▼

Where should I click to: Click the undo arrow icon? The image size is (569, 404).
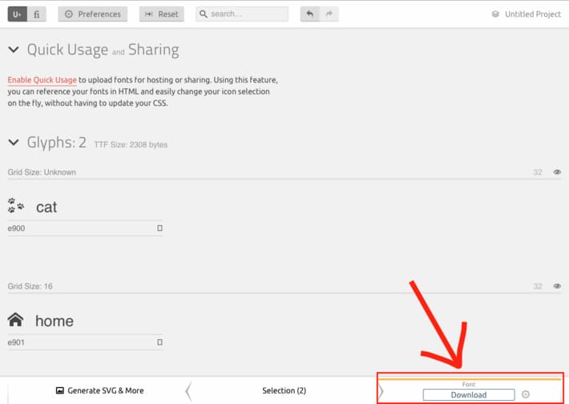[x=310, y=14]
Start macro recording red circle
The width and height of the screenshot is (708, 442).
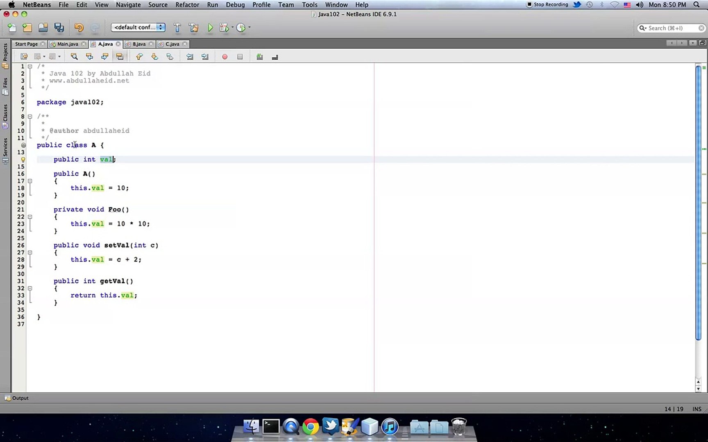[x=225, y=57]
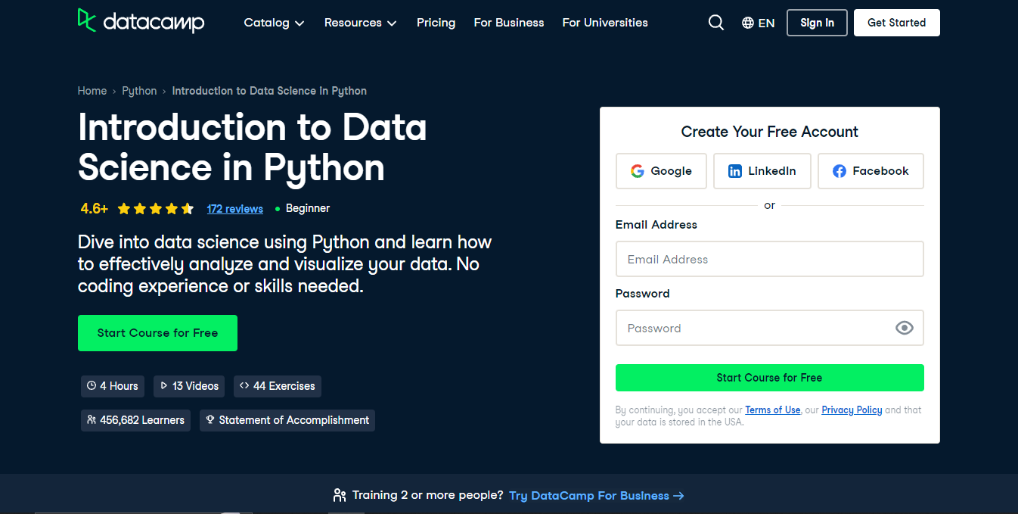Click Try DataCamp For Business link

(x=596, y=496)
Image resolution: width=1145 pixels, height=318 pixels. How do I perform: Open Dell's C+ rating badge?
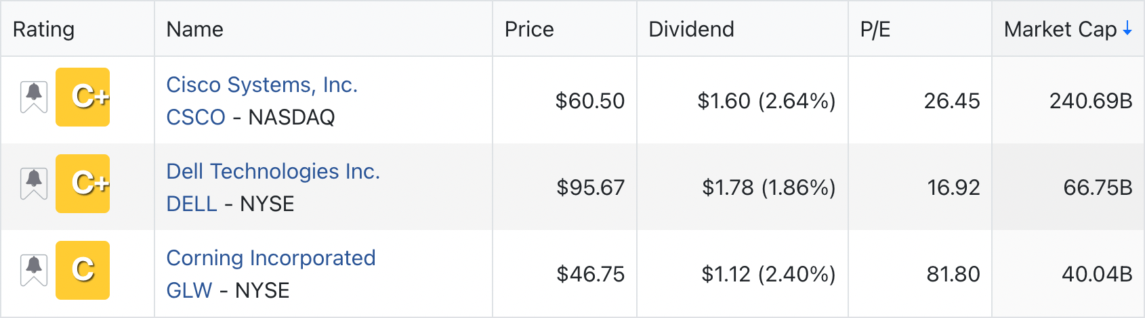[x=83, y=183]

▲

Work to complete: Reprint the whole listing verbatim except for the pictures.

Output:
Where should I click to: Click the undo arrow icon? The image size is (569, 404).
[x=310, y=14]
Start macro recording red circle
The width and height of the screenshot is (708, 442).
[x=225, y=57]
Click Try DataCamp For Business link

(x=596, y=496)
Image resolution: width=1145 pixels, height=318 pixels. How do I perform: Open Dell's C+ rating badge?
[x=83, y=183]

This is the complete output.